Please don`t bother to respond if you can`t understand this.
--Many of us understand it just fine, the question is, do you?
"...The right of the citizens to keep and bear arms has justly been considered, as the palladium of the liberties of a republic; since it offers a strong moral check against the usurpation and arbitrary power of rulers; and will generally, even if these are successful in the first instance, enable the people to resist and triumph over them."
Why should we argue, when that is exactly what the founders and those who helped to shape this country said the right to keep and bear arms is for?
By the way, when the 2A was drafted, and ratified, the People did have weapons that were on par with the military's of the world. The militia had some weapons which were better than the strongest army in the world. They had rifles, while the British were armed with muskets.
In your own words, "Please don`t bother to respond if you can`t understand this."
The right of revolution is recognized and the rememdy if the constitutional convention in Art. 5.

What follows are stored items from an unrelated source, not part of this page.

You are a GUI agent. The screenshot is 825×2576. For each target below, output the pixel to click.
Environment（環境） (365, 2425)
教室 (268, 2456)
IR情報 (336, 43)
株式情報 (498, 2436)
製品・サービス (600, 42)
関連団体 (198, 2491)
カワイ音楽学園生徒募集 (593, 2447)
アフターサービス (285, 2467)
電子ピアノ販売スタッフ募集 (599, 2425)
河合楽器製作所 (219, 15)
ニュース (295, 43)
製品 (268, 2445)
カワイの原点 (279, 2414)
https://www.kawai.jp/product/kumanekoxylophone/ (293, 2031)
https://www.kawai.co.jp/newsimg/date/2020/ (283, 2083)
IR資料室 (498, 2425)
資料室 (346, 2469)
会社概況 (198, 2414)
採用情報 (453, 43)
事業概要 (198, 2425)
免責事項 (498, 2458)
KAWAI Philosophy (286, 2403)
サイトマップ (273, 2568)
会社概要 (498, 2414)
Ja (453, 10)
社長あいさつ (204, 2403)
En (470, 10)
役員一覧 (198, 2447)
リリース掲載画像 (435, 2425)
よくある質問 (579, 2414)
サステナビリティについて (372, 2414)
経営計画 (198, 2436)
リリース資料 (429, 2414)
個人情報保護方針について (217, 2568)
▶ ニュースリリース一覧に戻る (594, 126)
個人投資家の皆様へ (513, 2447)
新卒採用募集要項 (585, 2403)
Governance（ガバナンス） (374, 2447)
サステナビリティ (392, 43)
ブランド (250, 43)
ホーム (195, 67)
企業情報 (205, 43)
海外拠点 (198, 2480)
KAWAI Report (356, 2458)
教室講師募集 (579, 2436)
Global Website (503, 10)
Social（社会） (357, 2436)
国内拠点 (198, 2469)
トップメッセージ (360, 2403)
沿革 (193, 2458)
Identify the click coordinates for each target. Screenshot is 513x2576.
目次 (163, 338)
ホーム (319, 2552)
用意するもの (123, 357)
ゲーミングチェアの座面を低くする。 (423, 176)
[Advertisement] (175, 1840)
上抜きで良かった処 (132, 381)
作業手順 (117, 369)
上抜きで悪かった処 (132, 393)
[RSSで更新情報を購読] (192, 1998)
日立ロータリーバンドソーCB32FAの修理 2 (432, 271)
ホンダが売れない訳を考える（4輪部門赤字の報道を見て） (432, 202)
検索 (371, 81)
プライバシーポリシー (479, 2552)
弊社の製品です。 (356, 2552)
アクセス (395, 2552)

This video if of a law enforcement veteran, with 25 years experience in firearms training and competition, demonstrating the differences between fully-automatic "assault rifles", semi-auto "assault-weapons" and semi-auto hunting rifles. In this video he demonstrates exactly how each of these weapons operates, and how the latter differ simply by cosmetic appearance. He even takes a common hunting rifle, removes it wooden stock and replaces it with a plastic stock showing how it becomes a so called "assault weapons"
I challenge anyone intellectually honest enough to educate themselves on this issue to watch this video
http://www.youtube.com/watch?v=STeyS6LYIx4
The gun industry complied with the ban by removing these cosmetic features that anti-gun legislation used to define the firearm as an "assault weapon" and anti-gun side's reaction was to say the gun industry was "skirting the law." This is proof that they want the weapons themselves banned, not their cosmetic features, yet can't properly define what makes these firearms any different from semi-auto hunting rifles.
Once they get weapons of an evil appearance banned, they'd come back and say the common hunting rifles possess the same power and technology as banned weapons, now they have become the new weapons of choice for criminals, and demand they be banned too.